The team has described a project designed to evaluate the feasibility of combining "Grid" and "commodity" technologies, with a view to leveraging the numerous advantages of commodity technologies in a high-performance Grid environment. Results obtained to date are encouraging. The team has successfully demonstrated a CORBA to Globus resource manager gateway that allows the use of CORBA remote procedure calls to control submission and execution of programs on workstations and MPPs; a gateway from the CORBA Trader service to the Grid information service; and a preliminary integration of CORBA and Grid security mechanisms. We have applied these technologies to two applications related to NPSS, namely a parameter study and a multi-component simulation.

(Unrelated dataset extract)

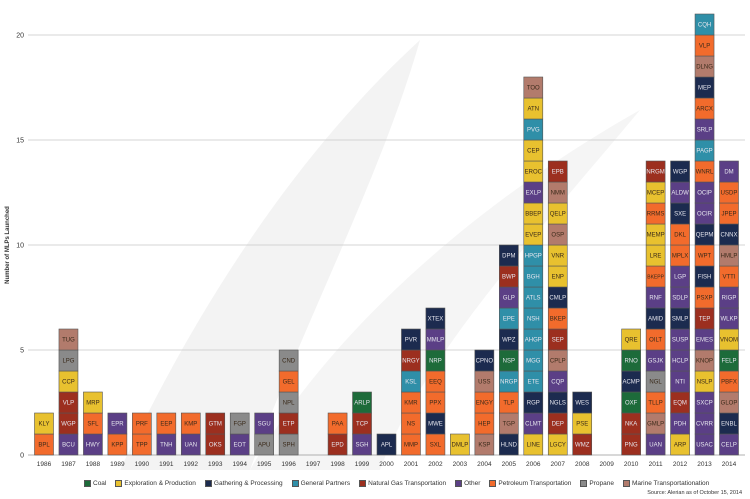 The width and height of the screenshot is (750, 499). Describe the element at coordinates (558, 425) in the screenshot. I see `mlp-ticker-label: DEP` at that location.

In future work, there are plans to build on these foundations with the goal of enabling complex simulations to be solved in quasi real time. As an example, NPSS will be supporting the Aviation Safety Program (AvSP) concept of modeling the National Airspace System. In this simulation the NPSS V1.0 code will be deployed onto a Globus computing platform capable of processing 2000-3000 flights per day. NPSS V1.0 will accept flight data from airline departures, route and landings for a major US airport currently sized to handle 3000 flights per day. Flight data will be transmitted to NASA Glenn Research Center from NASA Ames Research Center over a Web based CORBA connection where NPSS V1.0 will process flight data and return an appropriate number of engine performance and risk assessment parameters to Ames. NPSS expects to handle 5000-6000 engine models per day in realistic to real time.

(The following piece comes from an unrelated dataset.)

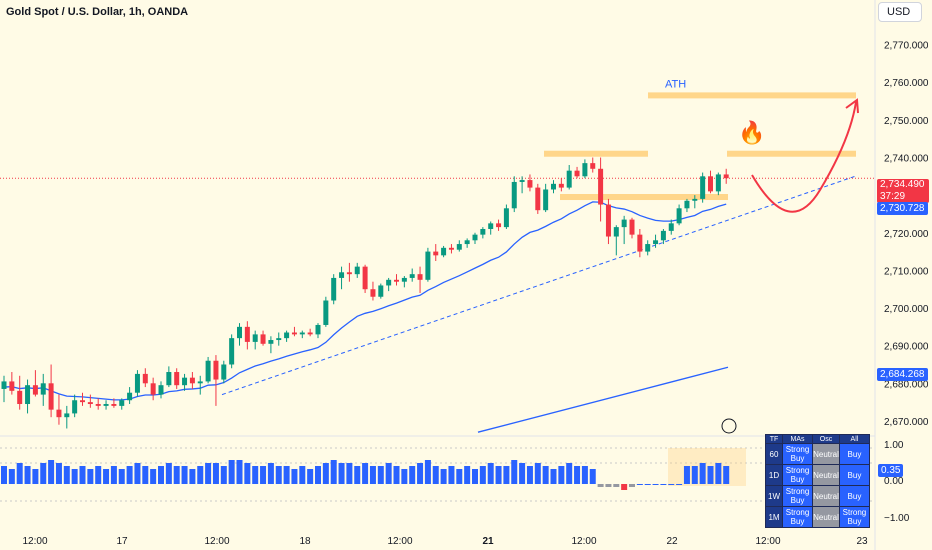  I want to click on sma-line, so click(603, 400).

Research activities at Argonne National Laboratory relating to NPSS and Commodity Grid Toolkits were supported by NASA's Information Power Grid project, by the Mathematical, Information, and Computational Sciences Division subprogram of the Office of Computational and Technology Research, U.S. Department of Energy, under Contract W-31-109-Eng-38, and by the National Science Foundation.

The authors would also like to express their appreciation to management of the High Performance Computing and Communications Program and the Glenn NPSS team.